*** RECORD SET

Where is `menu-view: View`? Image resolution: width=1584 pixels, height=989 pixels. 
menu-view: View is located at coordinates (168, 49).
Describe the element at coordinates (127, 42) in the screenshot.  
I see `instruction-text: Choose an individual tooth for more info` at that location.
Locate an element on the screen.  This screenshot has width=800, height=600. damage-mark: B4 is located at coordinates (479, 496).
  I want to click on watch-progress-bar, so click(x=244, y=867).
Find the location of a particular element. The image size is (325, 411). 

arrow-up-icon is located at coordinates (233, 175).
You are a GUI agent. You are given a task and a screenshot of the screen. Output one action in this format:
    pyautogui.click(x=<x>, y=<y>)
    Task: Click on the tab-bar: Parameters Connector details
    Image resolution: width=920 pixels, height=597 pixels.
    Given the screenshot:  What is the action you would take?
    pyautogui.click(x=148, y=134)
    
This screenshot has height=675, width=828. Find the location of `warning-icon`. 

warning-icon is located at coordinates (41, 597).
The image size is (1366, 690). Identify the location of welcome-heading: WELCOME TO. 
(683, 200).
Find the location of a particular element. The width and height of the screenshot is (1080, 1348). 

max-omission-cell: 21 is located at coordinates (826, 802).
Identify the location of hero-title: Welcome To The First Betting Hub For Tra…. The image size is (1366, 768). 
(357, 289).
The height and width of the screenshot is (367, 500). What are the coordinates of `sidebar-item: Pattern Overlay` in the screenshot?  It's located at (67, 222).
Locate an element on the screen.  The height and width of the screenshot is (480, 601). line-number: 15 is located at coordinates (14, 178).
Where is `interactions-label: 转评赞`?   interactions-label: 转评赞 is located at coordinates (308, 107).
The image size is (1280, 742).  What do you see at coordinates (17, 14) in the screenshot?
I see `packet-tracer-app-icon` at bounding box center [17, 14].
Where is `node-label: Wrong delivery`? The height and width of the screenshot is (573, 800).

******

Gather every line of the stored data above that contains the string "Where". Case counts, so a line qualifies only if the capitalization matches.

SOLUTION:
Where is `menu-view: View`? Image resolution: width=1584 pixels, height=989 pixels. 
Where is `interactions-label: 转评赞`?   interactions-label: 转评赞 is located at coordinates (308, 107).
Where is `node-label: Wrong delivery`? The height and width of the screenshot is (573, 800).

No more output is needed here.